After escaping slavery, St. Patrick was called back to Ireland in a dream and upon his return began converting pagans. One convert donated a barn for him to hold his services. This is now known as Saul Church, Co. Down.
There are two tales regarding St. Patrick and Lough Derg, Co. Donegal. One sees him hunting the last snake from Ireland and turning the lake red with its blood, the other has Christ revealing the entrance to Hell to Patrick in a cave.
In defiance of the Druids celebrating a pagan feast on the Hill of Tara, Co. Meath, St. Patrick lit an unquenchable paschal fire on the neighbouring Hill of Slane and performed feats and miracles to prove the Christian God was more powerful.
The Rock of Cashel, Co. Tipperary is where St. Patrick baptised Aenghus, the King of Munster. This marked the end of paganism and is one of the most important heritage sites in Ireland.
It was on Croagh Patrick, Co. Mayo that St. Patrick fasted for 40 days during Lent. There is an annual pilgrimage up the mountain on Reek Sunday - the last Sunday in July.
The mortal remains of St. Patrick were buried at Down Cathedral, Co. Down after his death in 461AD. This cathedral is now a place of pilgrimage and prayer.
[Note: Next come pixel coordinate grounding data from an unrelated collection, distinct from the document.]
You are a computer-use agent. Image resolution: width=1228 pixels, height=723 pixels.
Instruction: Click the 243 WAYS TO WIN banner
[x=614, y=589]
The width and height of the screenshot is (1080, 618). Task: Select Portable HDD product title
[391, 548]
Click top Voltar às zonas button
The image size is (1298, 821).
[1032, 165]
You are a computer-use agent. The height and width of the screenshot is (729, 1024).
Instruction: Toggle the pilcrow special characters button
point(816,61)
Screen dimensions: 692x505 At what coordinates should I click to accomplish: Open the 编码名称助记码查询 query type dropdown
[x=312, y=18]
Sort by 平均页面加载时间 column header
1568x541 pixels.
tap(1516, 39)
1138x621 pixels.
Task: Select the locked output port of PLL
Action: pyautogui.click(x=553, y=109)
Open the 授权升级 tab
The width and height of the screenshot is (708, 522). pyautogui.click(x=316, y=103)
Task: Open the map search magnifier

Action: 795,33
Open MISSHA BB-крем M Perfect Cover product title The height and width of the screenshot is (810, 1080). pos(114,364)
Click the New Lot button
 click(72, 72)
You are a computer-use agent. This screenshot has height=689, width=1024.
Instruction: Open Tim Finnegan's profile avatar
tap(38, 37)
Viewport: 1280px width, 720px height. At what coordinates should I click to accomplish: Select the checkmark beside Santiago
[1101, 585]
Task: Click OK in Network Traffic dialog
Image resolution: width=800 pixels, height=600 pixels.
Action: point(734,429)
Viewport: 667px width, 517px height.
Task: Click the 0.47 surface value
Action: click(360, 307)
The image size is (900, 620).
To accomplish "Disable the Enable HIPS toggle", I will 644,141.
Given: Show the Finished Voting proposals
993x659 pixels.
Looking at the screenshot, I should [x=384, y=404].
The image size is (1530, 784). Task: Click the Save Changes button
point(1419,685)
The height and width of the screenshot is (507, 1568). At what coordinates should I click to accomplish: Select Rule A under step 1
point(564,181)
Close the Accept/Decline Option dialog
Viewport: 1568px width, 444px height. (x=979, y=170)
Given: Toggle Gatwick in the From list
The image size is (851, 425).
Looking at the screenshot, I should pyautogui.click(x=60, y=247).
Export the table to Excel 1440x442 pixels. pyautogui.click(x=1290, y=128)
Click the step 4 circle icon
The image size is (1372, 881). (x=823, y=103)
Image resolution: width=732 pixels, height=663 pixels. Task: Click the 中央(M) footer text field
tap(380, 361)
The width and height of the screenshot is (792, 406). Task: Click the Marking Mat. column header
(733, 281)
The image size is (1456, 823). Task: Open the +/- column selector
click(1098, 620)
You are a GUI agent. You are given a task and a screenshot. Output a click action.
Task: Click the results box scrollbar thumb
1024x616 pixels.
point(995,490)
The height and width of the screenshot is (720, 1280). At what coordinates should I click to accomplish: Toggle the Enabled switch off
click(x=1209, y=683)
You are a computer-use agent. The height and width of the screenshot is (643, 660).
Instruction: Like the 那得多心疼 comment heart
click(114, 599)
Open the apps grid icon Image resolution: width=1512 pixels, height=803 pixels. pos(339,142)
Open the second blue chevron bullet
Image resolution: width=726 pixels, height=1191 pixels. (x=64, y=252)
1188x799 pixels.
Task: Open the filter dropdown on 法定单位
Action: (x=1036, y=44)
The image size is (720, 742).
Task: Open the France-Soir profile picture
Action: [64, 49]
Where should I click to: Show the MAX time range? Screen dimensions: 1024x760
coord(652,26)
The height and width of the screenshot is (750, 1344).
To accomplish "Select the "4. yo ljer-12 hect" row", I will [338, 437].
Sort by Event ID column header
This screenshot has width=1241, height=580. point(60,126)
St. Patrick Centre, Co. Down in the only exhibition in the world devoted to the saint. There are interactive displays and collections of art and intricate metalwork from the Early Christian period.
Armagh city is home to two cathedrals named after the saint. The Church of Ireland cathedral is on a site that housed a church St. Patrick built while the Roman Catholic cathedral has roots in medieval times.